(Source records)
* * * *

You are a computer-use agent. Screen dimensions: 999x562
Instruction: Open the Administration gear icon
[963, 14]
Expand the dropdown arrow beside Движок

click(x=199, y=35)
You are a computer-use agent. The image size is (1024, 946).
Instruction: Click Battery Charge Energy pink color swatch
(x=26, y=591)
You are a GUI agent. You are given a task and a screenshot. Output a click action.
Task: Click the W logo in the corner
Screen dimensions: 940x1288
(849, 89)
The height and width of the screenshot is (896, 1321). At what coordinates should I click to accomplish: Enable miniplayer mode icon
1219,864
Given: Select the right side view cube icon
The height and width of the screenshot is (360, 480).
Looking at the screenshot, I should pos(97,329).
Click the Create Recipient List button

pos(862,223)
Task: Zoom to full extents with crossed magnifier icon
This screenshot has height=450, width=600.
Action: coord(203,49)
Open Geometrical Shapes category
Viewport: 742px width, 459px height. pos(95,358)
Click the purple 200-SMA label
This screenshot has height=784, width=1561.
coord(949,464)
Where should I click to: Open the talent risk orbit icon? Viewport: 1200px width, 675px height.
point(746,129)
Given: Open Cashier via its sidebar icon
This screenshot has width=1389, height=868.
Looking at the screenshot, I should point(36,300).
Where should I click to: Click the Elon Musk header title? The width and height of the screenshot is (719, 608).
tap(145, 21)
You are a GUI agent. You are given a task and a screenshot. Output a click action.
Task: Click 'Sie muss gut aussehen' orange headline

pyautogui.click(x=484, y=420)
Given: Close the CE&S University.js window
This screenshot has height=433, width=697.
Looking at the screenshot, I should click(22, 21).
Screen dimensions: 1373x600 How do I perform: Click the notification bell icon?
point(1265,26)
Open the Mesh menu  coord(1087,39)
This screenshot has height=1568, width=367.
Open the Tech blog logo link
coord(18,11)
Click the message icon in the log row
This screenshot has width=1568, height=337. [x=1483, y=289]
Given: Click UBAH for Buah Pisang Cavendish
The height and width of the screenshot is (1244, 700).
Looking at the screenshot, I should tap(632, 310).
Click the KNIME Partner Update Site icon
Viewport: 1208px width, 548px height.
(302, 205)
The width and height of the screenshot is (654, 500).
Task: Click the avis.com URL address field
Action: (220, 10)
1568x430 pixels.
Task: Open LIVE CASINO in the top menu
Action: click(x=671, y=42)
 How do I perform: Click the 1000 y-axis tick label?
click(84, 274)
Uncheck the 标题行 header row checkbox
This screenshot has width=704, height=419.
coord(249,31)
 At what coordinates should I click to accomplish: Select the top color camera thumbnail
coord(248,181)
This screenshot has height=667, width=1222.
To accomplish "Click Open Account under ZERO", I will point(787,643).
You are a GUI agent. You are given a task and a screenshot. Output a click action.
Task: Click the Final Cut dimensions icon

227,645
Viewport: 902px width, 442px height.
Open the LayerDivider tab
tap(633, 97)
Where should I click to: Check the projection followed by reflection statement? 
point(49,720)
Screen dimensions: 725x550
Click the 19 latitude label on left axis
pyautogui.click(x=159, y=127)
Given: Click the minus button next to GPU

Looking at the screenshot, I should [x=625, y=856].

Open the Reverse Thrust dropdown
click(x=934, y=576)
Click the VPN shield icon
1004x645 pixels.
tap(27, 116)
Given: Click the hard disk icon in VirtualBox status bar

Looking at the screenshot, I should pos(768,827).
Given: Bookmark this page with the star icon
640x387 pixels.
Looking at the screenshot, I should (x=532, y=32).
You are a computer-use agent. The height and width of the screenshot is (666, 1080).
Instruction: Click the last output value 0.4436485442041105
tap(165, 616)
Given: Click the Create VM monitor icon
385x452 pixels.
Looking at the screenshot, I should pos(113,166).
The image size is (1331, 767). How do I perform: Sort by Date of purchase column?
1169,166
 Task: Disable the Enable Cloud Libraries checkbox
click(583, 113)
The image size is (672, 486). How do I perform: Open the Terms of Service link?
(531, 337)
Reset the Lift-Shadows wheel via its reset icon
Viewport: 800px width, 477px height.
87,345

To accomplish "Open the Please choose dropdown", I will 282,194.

* * * *

- _Task objective_
Each record is to be repeated word for word, with none skipped.

- _Response box_
You are a computer-use agent. Screen dimensions: 999x562
Instruction: Open the Administration gear icon
[963, 14]
Expand the dropdown arrow beside Движок

click(x=199, y=35)
You are a computer-use agent. The image size is (1024, 946).
Instruction: Click Battery Charge Energy pink color swatch
(x=26, y=591)
You are a GUI agent. You are given a task and a screenshot. Output a click action.
Task: Click the W logo in the corner
Screen dimensions: 940x1288
(849, 89)
The height and width of the screenshot is (896, 1321). At what coordinates should I click to accomplish: Enable miniplayer mode icon
1219,864
Given: Select the right side view cube icon
The height and width of the screenshot is (360, 480).
Looking at the screenshot, I should pos(97,329).
Click the Create Recipient List button

pos(862,223)
Task: Zoom to full extents with crossed magnifier icon
This screenshot has height=450, width=600.
Action: coord(203,49)
Open Geometrical Shapes category
Viewport: 742px width, 459px height. pos(95,358)
Click the purple 200-SMA label
This screenshot has height=784, width=1561.
coord(949,464)
Where should I click to: Open the talent risk orbit icon? Viewport: 1200px width, 675px height.
point(746,129)
Given: Open Cashier via its sidebar icon
This screenshot has width=1389, height=868.
Looking at the screenshot, I should point(36,300).
Where should I click to: Click the Elon Musk header title? The width and height of the screenshot is (719, 608).
tap(145, 21)
You are a GUI agent. You are given a task and a screenshot. Output a click action.
Task: Click 'Sie muss gut aussehen' orange headline

pyautogui.click(x=484, y=420)
Given: Close the CE&S University.js window
This screenshot has height=433, width=697.
Looking at the screenshot, I should click(22, 21).
Screen dimensions: 1373x600 How do I perform: Click the notification bell icon?
point(1265,26)
Open the Mesh menu  coord(1087,39)
This screenshot has height=1568, width=367.
Open the Tech blog logo link
coord(18,11)
Click the message icon in the log row
This screenshot has width=1568, height=337. [x=1483, y=289]
Given: Click UBAH for Buah Pisang Cavendish
The height and width of the screenshot is (1244, 700).
Looking at the screenshot, I should tap(632, 310).
Click the KNIME Partner Update Site icon
Viewport: 1208px width, 548px height.
(302, 205)
The width and height of the screenshot is (654, 500).
Task: Click the avis.com URL address field
Action: (220, 10)
1568x430 pixels.
Task: Open LIVE CASINO in the top menu
Action: click(x=671, y=42)
 How do I perform: Click the 1000 y-axis tick label?
click(84, 274)
Uncheck the 标题行 header row checkbox
This screenshot has width=704, height=419.
coord(249,31)
 At what coordinates should I click to accomplish: Select the top color camera thumbnail
coord(248,181)
This screenshot has height=667, width=1222.
To accomplish "Click Open Account under ZERO", I will point(787,643).
You are a GUI agent. You are given a task and a screenshot. Output a click action.
Task: Click the Final Cut dimensions icon

227,645
Viewport: 902px width, 442px height.
Open the LayerDivider tab
tap(633, 97)
Where should I click to: Check the projection followed by reflection statement? 
point(49,720)
Screen dimensions: 725x550
Click the 19 latitude label on left axis
pyautogui.click(x=159, y=127)
Given: Click the minus button next to GPU

Looking at the screenshot, I should [x=625, y=856].

Open the Reverse Thrust dropdown
click(x=934, y=576)
Click the VPN shield icon
1004x645 pixels.
tap(27, 116)
Given: Click the hard disk icon in VirtualBox status bar

Looking at the screenshot, I should pos(768,827).
Given: Bookmark this page with the star icon
640x387 pixels.
Looking at the screenshot, I should (x=532, y=32).
You are a computer-use agent. The height and width of the screenshot is (666, 1080).
Instruction: Click the last output value 0.4436485442041105
tap(165, 616)
Given: Click the Create VM monitor icon
385x452 pixels.
Looking at the screenshot, I should pos(113,166).
The image size is (1331, 767). How do I perform: Sort by Date of purchase column?
1169,166
 Task: Disable the Enable Cloud Libraries checkbox
click(583, 113)
The image size is (672, 486). How do I perform: Open the Terms of Service link?
(531, 337)
Reset the Lift-Shadows wheel via its reset icon
Viewport: 800px width, 477px height.
87,345

To accomplish "Open the Please choose dropdown", I will 282,194.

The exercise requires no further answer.